*Records for processing:*
━━━━━━━━━━━━━━━━━━━━
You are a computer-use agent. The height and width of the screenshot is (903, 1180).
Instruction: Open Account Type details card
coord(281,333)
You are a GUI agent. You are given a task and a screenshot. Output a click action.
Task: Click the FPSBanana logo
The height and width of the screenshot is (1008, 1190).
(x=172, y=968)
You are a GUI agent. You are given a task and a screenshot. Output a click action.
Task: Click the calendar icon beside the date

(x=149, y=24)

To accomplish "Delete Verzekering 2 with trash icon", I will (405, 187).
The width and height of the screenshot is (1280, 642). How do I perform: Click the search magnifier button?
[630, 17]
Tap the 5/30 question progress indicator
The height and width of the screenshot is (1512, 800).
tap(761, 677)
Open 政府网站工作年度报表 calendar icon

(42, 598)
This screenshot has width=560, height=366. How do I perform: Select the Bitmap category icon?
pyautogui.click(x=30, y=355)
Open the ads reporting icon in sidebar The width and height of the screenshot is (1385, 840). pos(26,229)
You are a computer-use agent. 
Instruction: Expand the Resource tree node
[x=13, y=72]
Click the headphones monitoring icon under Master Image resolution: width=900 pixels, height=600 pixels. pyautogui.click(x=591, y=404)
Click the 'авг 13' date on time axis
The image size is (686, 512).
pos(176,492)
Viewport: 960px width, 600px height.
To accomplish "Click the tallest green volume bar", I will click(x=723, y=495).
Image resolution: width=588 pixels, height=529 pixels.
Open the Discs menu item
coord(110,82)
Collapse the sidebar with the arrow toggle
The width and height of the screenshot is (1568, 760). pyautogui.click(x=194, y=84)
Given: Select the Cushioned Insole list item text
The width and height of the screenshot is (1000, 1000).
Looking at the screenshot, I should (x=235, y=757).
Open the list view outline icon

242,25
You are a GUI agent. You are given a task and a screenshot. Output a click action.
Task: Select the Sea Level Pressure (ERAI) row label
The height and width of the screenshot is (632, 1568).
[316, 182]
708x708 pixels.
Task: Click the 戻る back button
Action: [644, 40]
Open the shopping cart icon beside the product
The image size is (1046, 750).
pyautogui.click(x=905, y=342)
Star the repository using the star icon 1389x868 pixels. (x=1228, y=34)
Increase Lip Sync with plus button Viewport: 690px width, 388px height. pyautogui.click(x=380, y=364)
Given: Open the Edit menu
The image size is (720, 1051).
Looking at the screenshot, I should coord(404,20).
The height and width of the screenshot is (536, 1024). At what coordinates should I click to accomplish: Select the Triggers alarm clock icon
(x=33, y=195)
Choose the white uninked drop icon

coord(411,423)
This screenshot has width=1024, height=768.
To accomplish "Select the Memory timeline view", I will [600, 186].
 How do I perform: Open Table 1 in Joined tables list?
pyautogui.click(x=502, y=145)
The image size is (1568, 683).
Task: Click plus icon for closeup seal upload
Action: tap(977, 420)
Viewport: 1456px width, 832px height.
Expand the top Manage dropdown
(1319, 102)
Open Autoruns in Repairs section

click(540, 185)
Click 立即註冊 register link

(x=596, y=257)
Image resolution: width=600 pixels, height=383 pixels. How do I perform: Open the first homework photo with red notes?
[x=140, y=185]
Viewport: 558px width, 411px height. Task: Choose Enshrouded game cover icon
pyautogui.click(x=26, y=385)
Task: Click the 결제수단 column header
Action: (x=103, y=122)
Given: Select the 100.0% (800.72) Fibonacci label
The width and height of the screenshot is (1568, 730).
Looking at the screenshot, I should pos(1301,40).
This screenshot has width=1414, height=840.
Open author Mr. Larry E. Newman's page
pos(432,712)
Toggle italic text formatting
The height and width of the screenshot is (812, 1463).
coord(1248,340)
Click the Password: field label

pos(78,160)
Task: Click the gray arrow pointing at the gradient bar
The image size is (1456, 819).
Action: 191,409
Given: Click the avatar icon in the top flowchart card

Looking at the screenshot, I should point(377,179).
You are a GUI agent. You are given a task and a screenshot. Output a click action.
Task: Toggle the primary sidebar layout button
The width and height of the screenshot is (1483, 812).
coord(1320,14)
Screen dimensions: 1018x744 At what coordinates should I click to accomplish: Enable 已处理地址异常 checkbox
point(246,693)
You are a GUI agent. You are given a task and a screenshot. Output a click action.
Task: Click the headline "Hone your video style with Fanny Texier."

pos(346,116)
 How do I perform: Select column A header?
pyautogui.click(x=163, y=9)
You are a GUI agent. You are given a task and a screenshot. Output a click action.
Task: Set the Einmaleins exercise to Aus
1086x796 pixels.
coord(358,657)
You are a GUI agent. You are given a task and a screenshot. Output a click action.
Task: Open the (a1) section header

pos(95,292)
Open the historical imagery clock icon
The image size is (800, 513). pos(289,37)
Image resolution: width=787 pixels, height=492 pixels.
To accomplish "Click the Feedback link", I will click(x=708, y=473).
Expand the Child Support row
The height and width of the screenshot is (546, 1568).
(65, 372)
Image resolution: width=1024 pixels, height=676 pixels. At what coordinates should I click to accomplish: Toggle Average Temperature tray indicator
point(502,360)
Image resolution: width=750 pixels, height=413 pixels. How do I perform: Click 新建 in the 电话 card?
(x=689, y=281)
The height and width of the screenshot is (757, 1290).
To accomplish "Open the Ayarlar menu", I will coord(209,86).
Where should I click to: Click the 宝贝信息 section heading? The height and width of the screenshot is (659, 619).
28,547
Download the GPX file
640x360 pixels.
━━━━━━━━━━━━━━━━━━━━
*Work required:* Repeat each record exactly, leaving nothing out.

*Answer section:*
You are a computer-use agent. The height and width of the screenshot is (903, 1180).
Instruction: Open Account Type details card
coord(281,333)
You are a GUI agent. You are given a task and a screenshot. Output a click action.
Task: Click the FPSBanana logo
The height and width of the screenshot is (1008, 1190).
(x=172, y=968)
You are a GUI agent. You are given a task and a screenshot. Output a click action.
Task: Click the calendar icon beside the date

(x=149, y=24)

To accomplish "Delete Verzekering 2 with trash icon", I will (405, 187).
The width and height of the screenshot is (1280, 642). How do I perform: Click the search magnifier button?
[630, 17]
Tap the 5/30 question progress indicator
The height and width of the screenshot is (1512, 800).
tap(761, 677)
Open 政府网站工作年度报表 calendar icon

(42, 598)
This screenshot has width=560, height=366. How do I perform: Select the Bitmap category icon?
pyautogui.click(x=30, y=355)
Open the ads reporting icon in sidebar The width and height of the screenshot is (1385, 840). pos(26,229)
You are a computer-use agent. 
Instruction: Expand the Resource tree node
[x=13, y=72]
Click the headphones monitoring icon under Master Image resolution: width=900 pixels, height=600 pixels. pyautogui.click(x=591, y=404)
Click the 'авг 13' date on time axis
The image size is (686, 512).
pos(176,492)
Viewport: 960px width, 600px height.
To accomplish "Click the tallest green volume bar", I will click(x=723, y=495).
Image resolution: width=588 pixels, height=529 pixels.
Open the Discs menu item
coord(110,82)
Collapse the sidebar with the arrow toggle
The width and height of the screenshot is (1568, 760). pyautogui.click(x=194, y=84)
Given: Select the Cushioned Insole list item text
The width and height of the screenshot is (1000, 1000).
Looking at the screenshot, I should (x=235, y=757).
Open the list view outline icon

242,25
You are a GUI agent. You are given a task and a screenshot. Output a click action.
Task: Select the Sea Level Pressure (ERAI) row label
The height and width of the screenshot is (632, 1568).
[316, 182]
708x708 pixels.
Task: Click the 戻る back button
Action: [644, 40]
Open the shopping cart icon beside the product
The image size is (1046, 750).
pyautogui.click(x=905, y=342)
Star the repository using the star icon 1389x868 pixels. (x=1228, y=34)
Increase Lip Sync with plus button Viewport: 690px width, 388px height. pyautogui.click(x=380, y=364)
Given: Open the Edit menu
The image size is (720, 1051).
Looking at the screenshot, I should coord(404,20).
The height and width of the screenshot is (536, 1024). At what coordinates should I click to accomplish: Select the Triggers alarm clock icon
(x=33, y=195)
Choose the white uninked drop icon

coord(411,423)
This screenshot has width=1024, height=768.
To accomplish "Select the Memory timeline view", I will [600, 186].
 How do I perform: Open Table 1 in Joined tables list?
pyautogui.click(x=502, y=145)
The image size is (1568, 683).
Task: Click plus icon for closeup seal upload
Action: tap(977, 420)
Viewport: 1456px width, 832px height.
Expand the top Manage dropdown
(1319, 102)
Open Autoruns in Repairs section

click(540, 185)
Click 立即註冊 register link

(x=596, y=257)
Image resolution: width=600 pixels, height=383 pixels. How do I perform: Open the first homework photo with red notes?
[x=140, y=185]
Viewport: 558px width, 411px height. Task: Choose Enshrouded game cover icon
pyautogui.click(x=26, y=385)
Task: Click the 결제수단 column header
Action: (x=103, y=122)
Given: Select the 100.0% (800.72) Fibonacci label
The width and height of the screenshot is (1568, 730).
Looking at the screenshot, I should pos(1301,40).
This screenshot has width=1414, height=840.
Open author Mr. Larry E. Newman's page
pos(432,712)
Toggle italic text formatting
The height and width of the screenshot is (812, 1463).
coord(1248,340)
Click the Password: field label

pos(78,160)
Task: Click the gray arrow pointing at the gradient bar
The image size is (1456, 819).
Action: 191,409
Given: Click the avatar icon in the top flowchart card

Looking at the screenshot, I should point(377,179).
You are a GUI agent. You are given a task and a screenshot. Output a click action.
Task: Toggle the primary sidebar layout button
The width and height of the screenshot is (1483, 812).
coord(1320,14)
Screen dimensions: 1018x744 At what coordinates should I click to accomplish: Enable 已处理地址异常 checkbox
point(246,693)
You are a GUI agent. You are given a task and a screenshot. Output a click action.
Task: Click the headline "Hone your video style with Fanny Texier."

pos(346,116)
 How do I perform: Select column A header?
pyautogui.click(x=163, y=9)
You are a GUI agent. You are given a task and a screenshot. Output a click action.
Task: Set the Einmaleins exercise to Aus
1086x796 pixels.
coord(358,657)
You are a GUI agent. You are given a task and a screenshot. Output a click action.
Task: Open the (a1) section header

pos(95,292)
Open the historical imagery clock icon
The image size is (800, 513). pos(289,37)
Image resolution: width=787 pixels, height=492 pixels.
To accomplish "Click the Feedback link", I will click(x=708, y=473).
Expand the Child Support row
The height and width of the screenshot is (546, 1568).
(65, 372)
Image resolution: width=1024 pixels, height=676 pixels. At what coordinates should I click to accomplish: Toggle Average Temperature tray indicator
point(502,360)
Image resolution: width=750 pixels, height=413 pixels. How do I perform: Click 新建 in the 电话 card?
(x=689, y=281)
The height and width of the screenshot is (757, 1290).
To accomplish "Open the Ayarlar menu", I will coord(209,86).
Where should I click to: Click the 宝贝信息 section heading? The height and width of the screenshot is (659, 619).
28,547
Download the GPX file
640x360 pixels.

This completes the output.